##### EXERCISE DATA #####

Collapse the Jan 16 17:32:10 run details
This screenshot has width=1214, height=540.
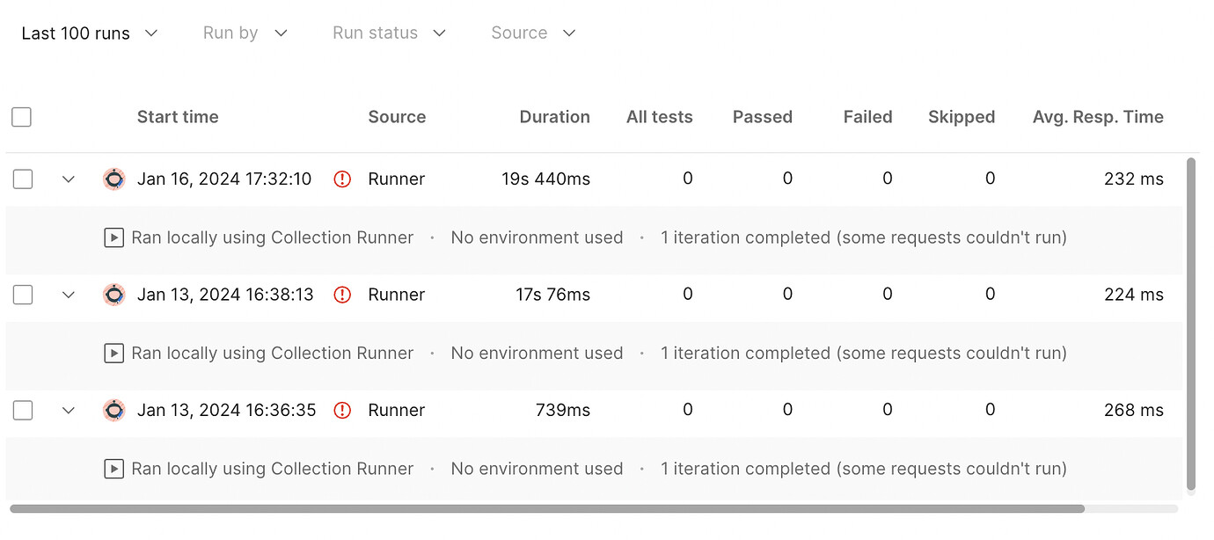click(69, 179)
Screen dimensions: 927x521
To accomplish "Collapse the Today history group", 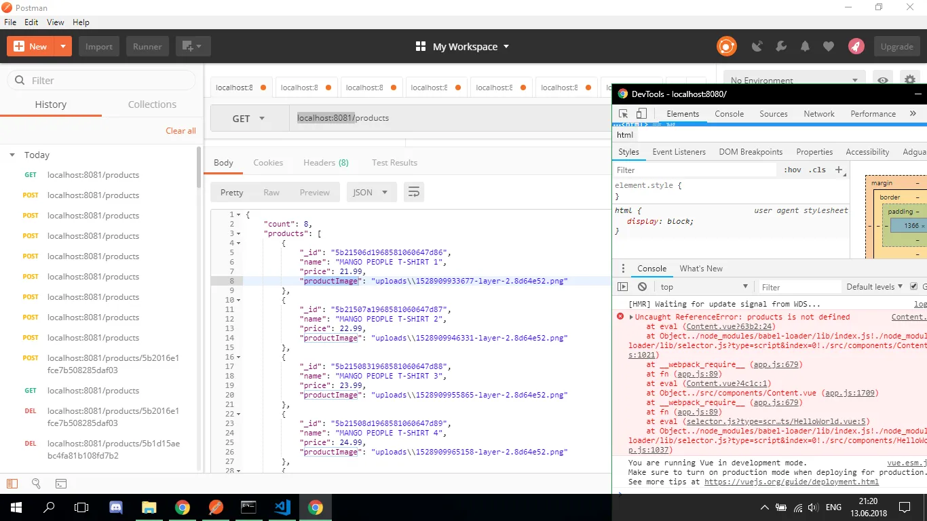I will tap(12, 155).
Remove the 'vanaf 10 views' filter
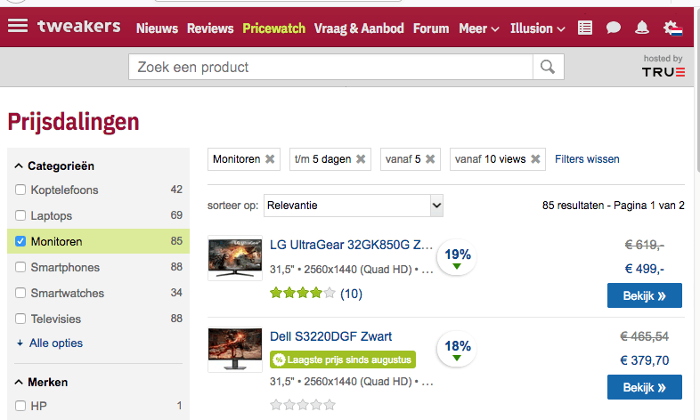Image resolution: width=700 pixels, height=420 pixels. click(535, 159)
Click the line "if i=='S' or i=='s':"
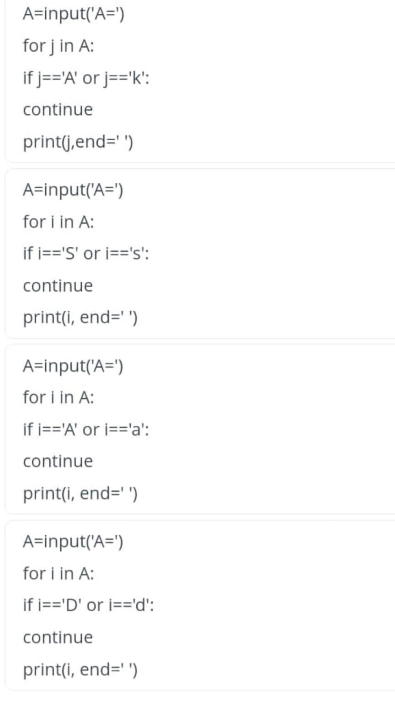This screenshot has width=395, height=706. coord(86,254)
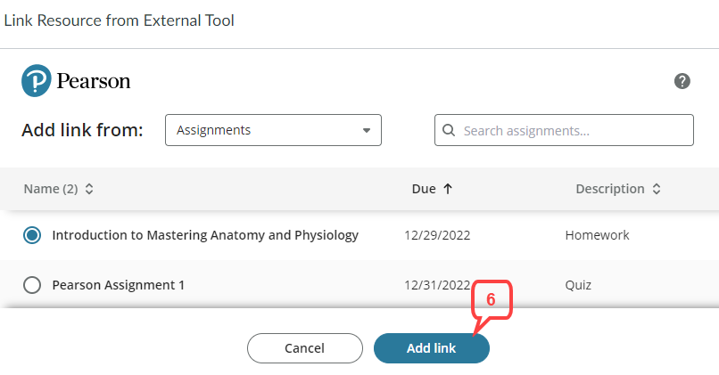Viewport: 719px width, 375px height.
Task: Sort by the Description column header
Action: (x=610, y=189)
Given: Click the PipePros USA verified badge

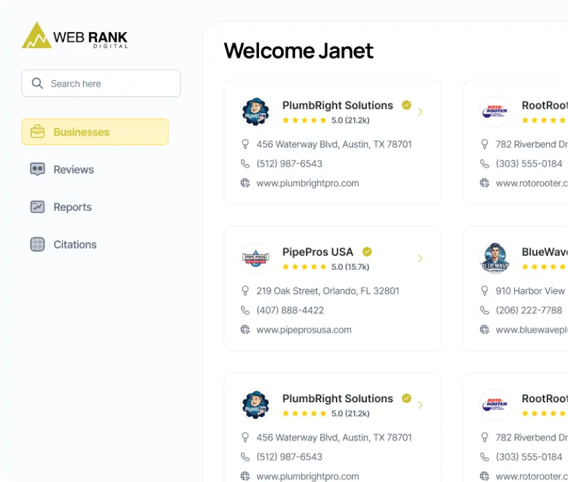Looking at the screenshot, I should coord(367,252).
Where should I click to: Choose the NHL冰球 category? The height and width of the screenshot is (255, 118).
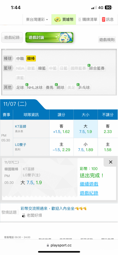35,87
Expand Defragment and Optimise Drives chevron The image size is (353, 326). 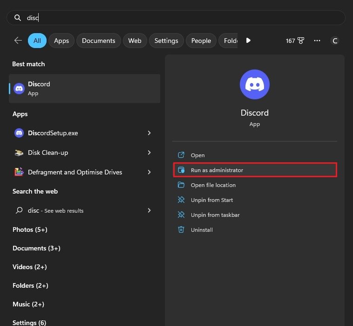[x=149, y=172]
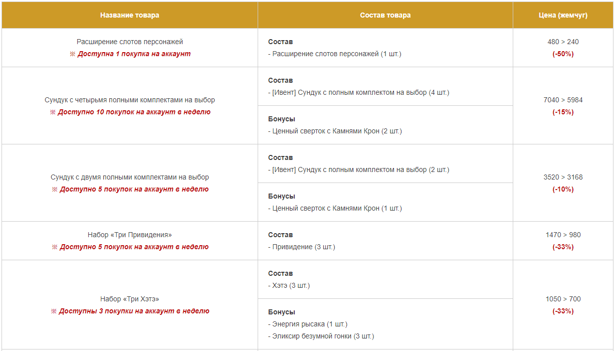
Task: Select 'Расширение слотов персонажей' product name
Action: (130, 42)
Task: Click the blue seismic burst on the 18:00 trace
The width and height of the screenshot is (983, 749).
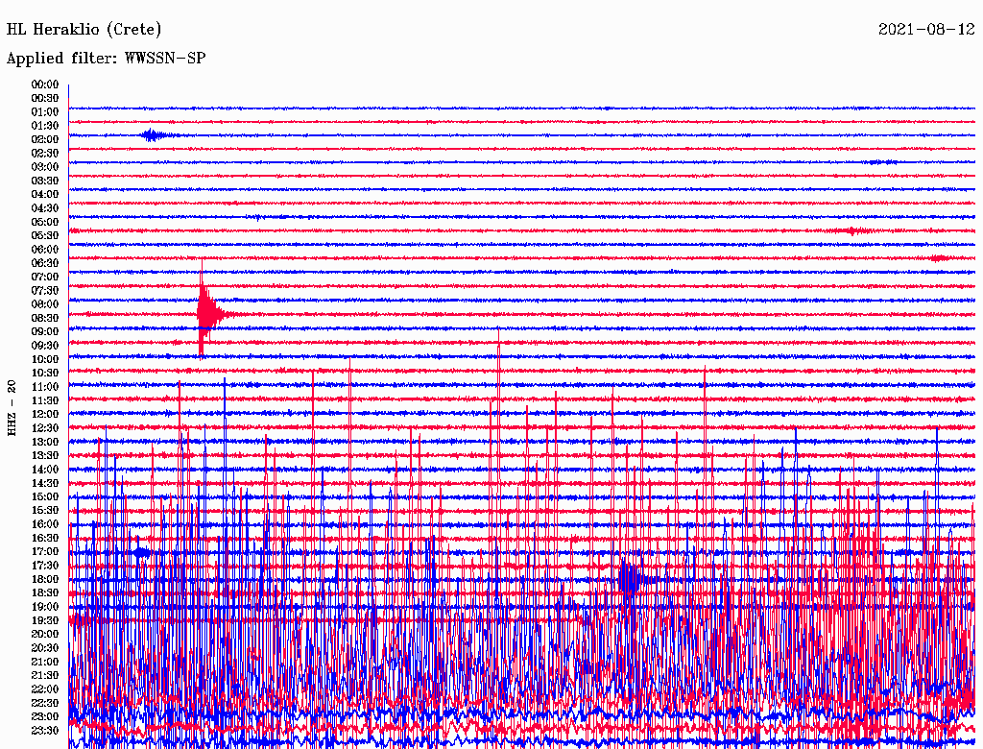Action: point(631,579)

#####

When you reach the line that contains "Task: Click the" in the records above, copy it and every line after it exactly through the last one, leaving out the pictures.

Task: Click the blue seismic burst on the 18:00 trace
The width and height of the screenshot is (983, 749).
Action: point(631,579)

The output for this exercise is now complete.